Vid Pogachnik - Mar 4, 2012 4:58 am - Voted 10/10

Good article, Sylvia!

And thanks for invitation. I attached 4 pictures and hopefully added a bit to the diversity of your collection.

My attitude toward this topic would be that it would be just OK not to have anything on the summits. It's not natural and things like the big statue on Schoenfeldspitze (that's why I attached it, even if the picture is not mine) are far from being in harmony with nature. On the other hand I can recall how often I was greeting with pleasure a simple, cute ciarn, as a new friend I met.

Silvia Mazzani

Silvia Mazzani - Mar 5, 2012 12:32 pm - Hasn't voted

Re: Good article, Sylvia!

Thank you very much Vid for your approbation and your attachment! I'm according with you that a simple cairn is the better signal a mountaineer can find over a summit...I don't like very much the excessive summit's signal...but those do exist!
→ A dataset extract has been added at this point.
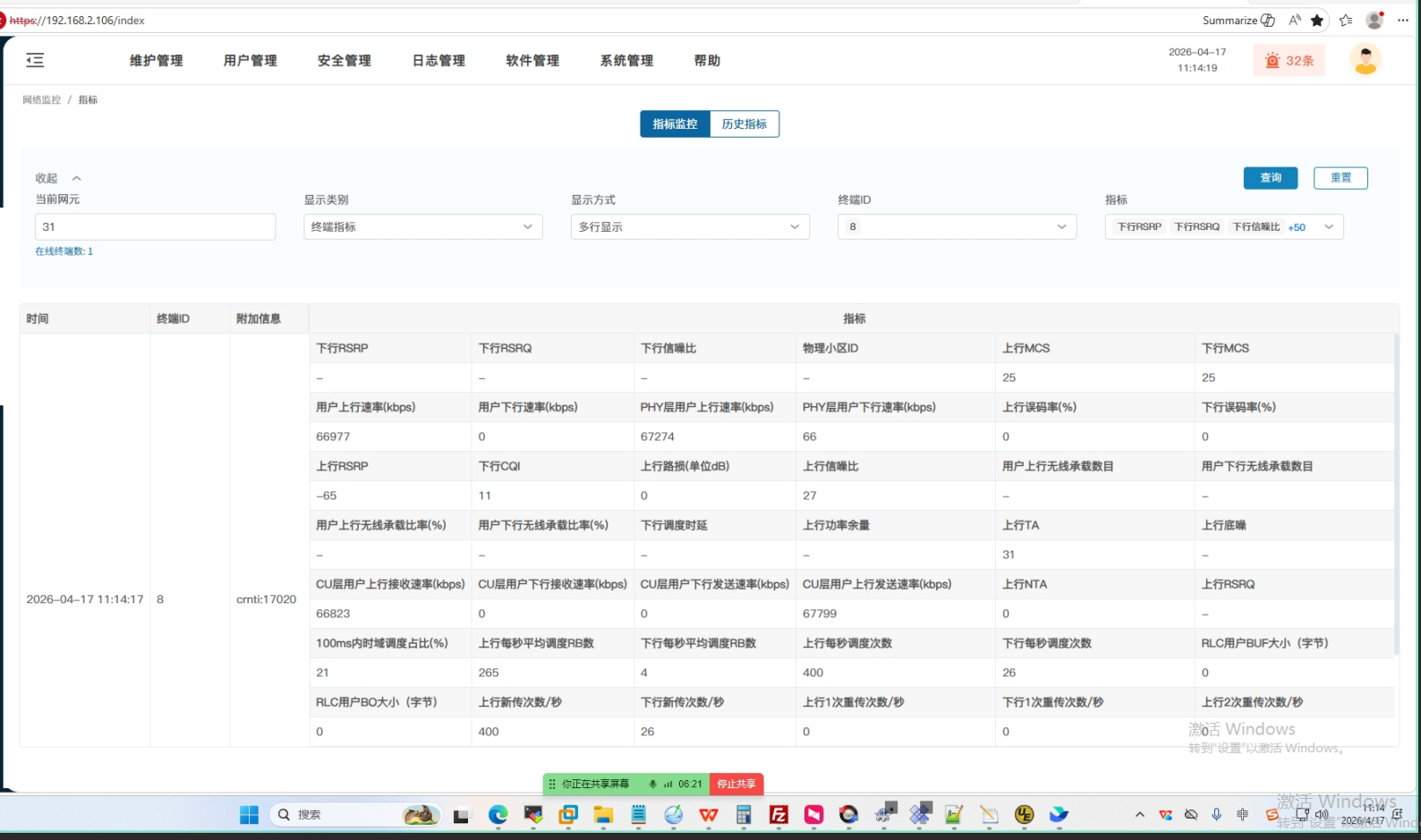Open the browser Read Aloud icon
This screenshot has width=1421, height=840.
(1294, 21)
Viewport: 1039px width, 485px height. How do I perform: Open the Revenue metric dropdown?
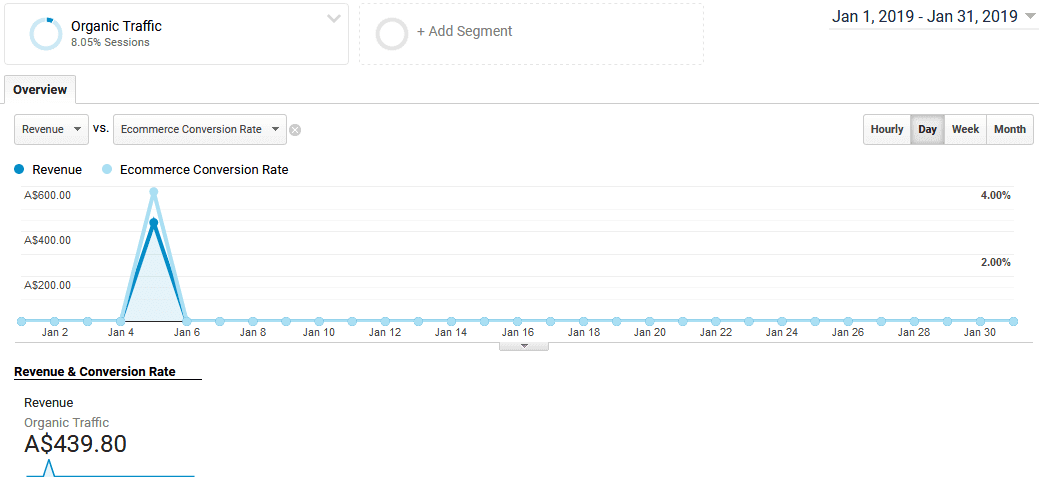[x=51, y=129]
So - if agree - i'd like share one of your pictures in my page.
ciao and thank you again



LuminousAphid - Mar 12, 2012 1:22 pm - Hasn't voted

North America

I only have a small experience in mountaineering, all in the NW United States, but it seems that there is a completely different set of traditions regarding mountaintop signals around here. I have yet to see any sort of religious symbol marking the top of summits in Washington; the most common ones here are fire lookouts (mostly burned down or abandoned, but a few which are still maintained), and USGS triangulation cairns.
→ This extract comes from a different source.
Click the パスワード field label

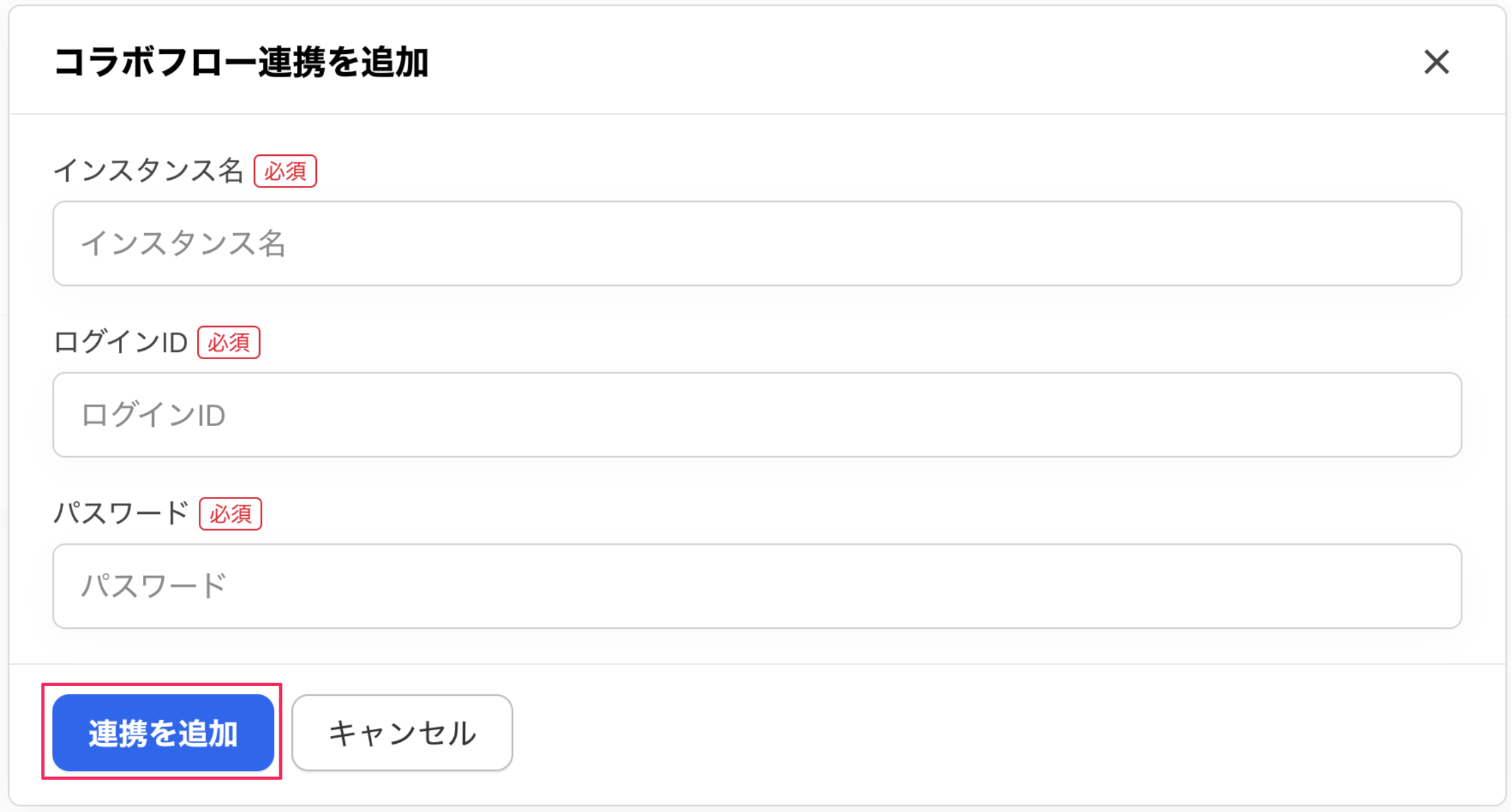(x=121, y=514)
There was once an extensive network of fire lookouts throughout the cascades, which could spot a fire in even the remote backcountry areas. They even had several different ways of communicating with one another or the base of operations, and they were often manned every day throughout much of the year.

Cairns (some as tall as 7ft) were built mainly to triangulate the summit elevations from surrounding known elevation points, and then use the marks for further triangulation of other points, and so on. Many of these, even though built over 100 years ago, still stand atop lofty summits.
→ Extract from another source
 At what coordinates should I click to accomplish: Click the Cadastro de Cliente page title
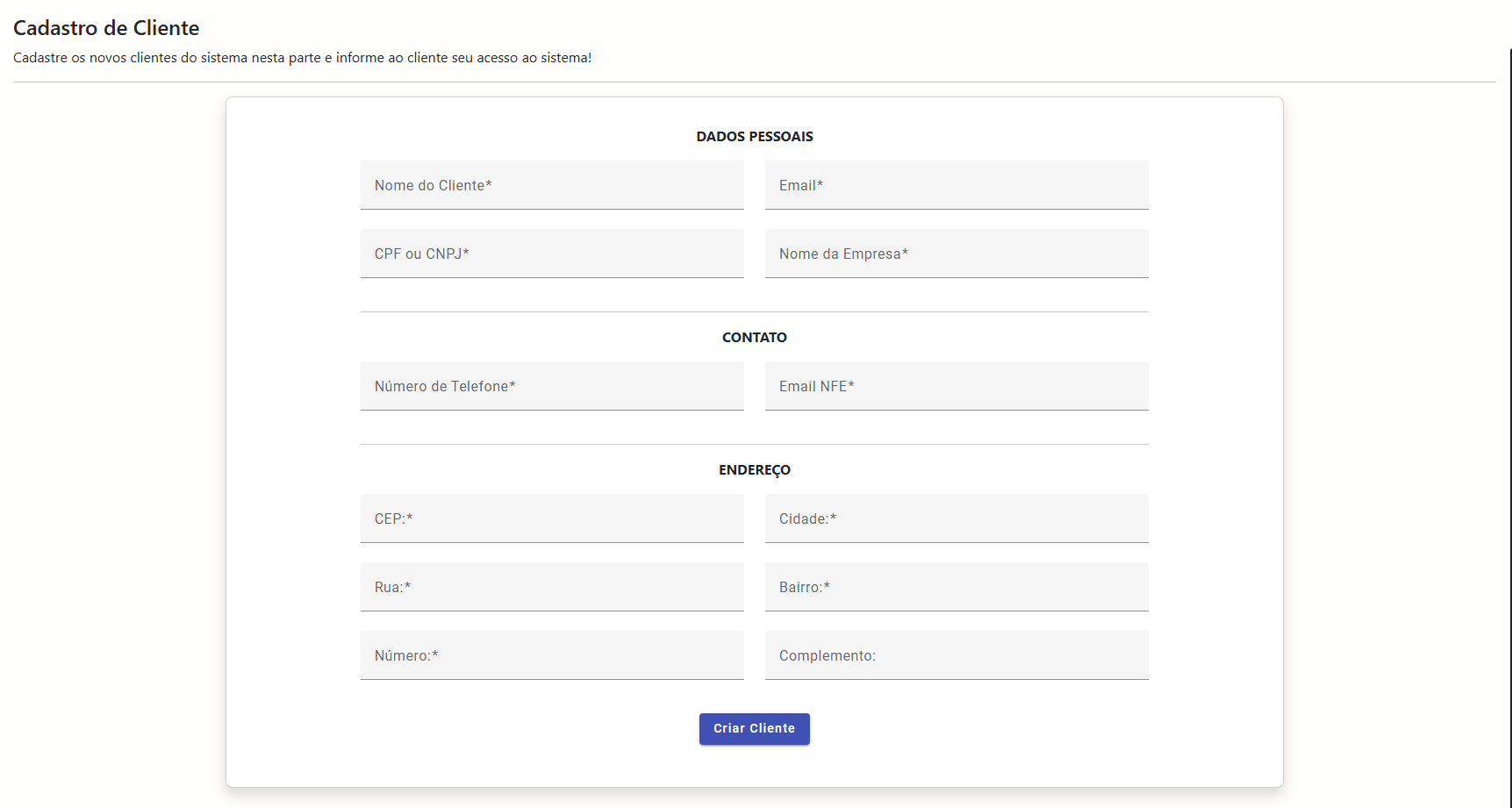coord(106,28)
the third type we see around here, while not really a "mark," is the summit register, an extension of leaving a note on the summit. These are found on some unlikely peaks and some see only a few ascents per DECADE; amazing when you think about how lonely these places usually are.

I wouldn't mind writing up a bit more info for this article if you'd like, send me a PM if you want me to write a section up for N america or even just the NW US.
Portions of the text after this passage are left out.